Detto questo, è bene chiarire cosa questa nostra posizione non è. Non è un sostegno al Governo, né una valutazione sulla sua azione. 
Anzi, proprio la gestione comunicativa della campagna per il “sì” lascia più di qualche perplessità. Legare una riforma costituzionale a singoli casi di cronaca — per quanto eclatanti — non aiuta a spiegare perché quella riforma serva. Trasforma solo un ragionamento di sistema in una reazione emotiva. 

Qualche eccezione c’è stata. Il confronto tra Giorgio Mulè e Henry John Woodcock a Piazzapulita è stato uno di quei rari momenti in cui il dibattito, soprattutto grazie a Mulè, ha centrato il punto, mostrando come si possa discutere anche su posizioni opposte senza ridurre tutto a slogan. 
Ma, nel complesso, la sensazione è che il “sì” sia stato raccontato peggio di quanto meriterebbe.

Dall’altra parte, non convince nemmeno la narrativa che trasforma il “no” in una sorta di scelta moralmente superiore. L’idea che votare “sì” significhi indebolire la legalità, o addirittura favorire zone grigie, è una semplificazione tanto comoda quanto pericolosa. Non esistono buoni e cattivi su un referendum costituzionale. 

Alla fine, la questione è piuttosto lineare. Il sistema attuale funziona? In parte sì, in parte no. Le distorsioni emerse negli ultimi anni — dalle dinamiche correntizie al peso delle relazioni interne nelle carriere — sono sotto gli occhi di tutti. 
Questa riforma le risolve completamente? No. Ma introduce correttivi che vanno nella direzione di ridurre alcune delle criticità più evidenti.

Per questo, il “sì” appare una scelta ragionevole. Non entusiastica, non ideologica, ma pragmatica. Un passo avanti, non un salto nel buio.

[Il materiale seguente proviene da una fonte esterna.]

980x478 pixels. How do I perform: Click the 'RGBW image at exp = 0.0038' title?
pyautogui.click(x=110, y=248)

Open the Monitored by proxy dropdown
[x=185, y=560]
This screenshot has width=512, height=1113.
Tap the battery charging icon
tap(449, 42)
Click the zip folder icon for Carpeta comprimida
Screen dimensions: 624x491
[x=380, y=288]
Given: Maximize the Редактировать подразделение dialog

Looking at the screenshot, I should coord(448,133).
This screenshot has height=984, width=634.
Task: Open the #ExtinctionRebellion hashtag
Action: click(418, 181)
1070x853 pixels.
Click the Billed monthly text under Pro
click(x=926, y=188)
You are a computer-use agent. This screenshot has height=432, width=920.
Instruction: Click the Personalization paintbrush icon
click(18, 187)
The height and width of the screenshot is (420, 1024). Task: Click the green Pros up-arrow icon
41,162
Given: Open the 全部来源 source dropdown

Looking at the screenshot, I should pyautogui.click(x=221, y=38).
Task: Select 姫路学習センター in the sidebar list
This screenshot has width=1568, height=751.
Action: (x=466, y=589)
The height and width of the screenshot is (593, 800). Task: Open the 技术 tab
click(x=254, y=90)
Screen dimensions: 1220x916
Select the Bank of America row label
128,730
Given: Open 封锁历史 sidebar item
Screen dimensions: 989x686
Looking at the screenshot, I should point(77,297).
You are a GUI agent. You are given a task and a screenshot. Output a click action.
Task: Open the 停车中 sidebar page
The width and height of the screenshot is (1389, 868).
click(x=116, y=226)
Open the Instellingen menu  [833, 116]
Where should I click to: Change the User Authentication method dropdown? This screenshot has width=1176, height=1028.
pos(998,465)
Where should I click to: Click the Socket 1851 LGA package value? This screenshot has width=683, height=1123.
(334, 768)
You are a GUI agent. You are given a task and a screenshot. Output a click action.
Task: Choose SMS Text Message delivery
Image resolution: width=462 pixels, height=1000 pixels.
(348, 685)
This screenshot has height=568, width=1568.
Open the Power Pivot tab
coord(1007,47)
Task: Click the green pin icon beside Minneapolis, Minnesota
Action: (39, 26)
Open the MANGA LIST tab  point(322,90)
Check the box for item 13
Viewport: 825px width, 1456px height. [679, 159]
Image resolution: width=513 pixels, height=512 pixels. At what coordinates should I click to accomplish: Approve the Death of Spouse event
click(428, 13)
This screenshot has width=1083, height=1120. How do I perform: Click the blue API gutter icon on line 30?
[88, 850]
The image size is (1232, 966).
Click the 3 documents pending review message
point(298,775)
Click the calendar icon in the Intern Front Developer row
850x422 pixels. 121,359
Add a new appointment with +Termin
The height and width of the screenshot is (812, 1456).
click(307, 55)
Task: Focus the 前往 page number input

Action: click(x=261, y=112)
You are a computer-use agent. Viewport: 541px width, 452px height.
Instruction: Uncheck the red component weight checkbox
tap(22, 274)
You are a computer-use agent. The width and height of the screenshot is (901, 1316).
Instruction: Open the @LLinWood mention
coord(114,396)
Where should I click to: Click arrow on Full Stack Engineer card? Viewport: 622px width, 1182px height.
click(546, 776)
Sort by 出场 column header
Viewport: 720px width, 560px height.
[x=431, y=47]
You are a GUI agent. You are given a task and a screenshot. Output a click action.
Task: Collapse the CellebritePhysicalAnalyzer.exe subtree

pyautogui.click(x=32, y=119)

E poi c’è un ultimo punto, forse il più importante: andare a votare. Non c’è quorum, e questo cambia completamente la logica del referendum. 
Decideranno i più motivati, anche se fossero pochi. E il risultato varrà comunque per tutti, per molto tempo. 
È già successo nel 2016: da allora, di riforme costituzionali non si parla più. Non perché il tema sia scomparso, ma perché è diventato politicamente tossico.

Meglio quindi scegliere, anche con qualche dubbio, che lasciare che siano altri a farlo. Anche perché, nel frattempo, la giustizia continuerà a funzionare esattamente come prima. Con i suoi pregi, e con i suoi difetti.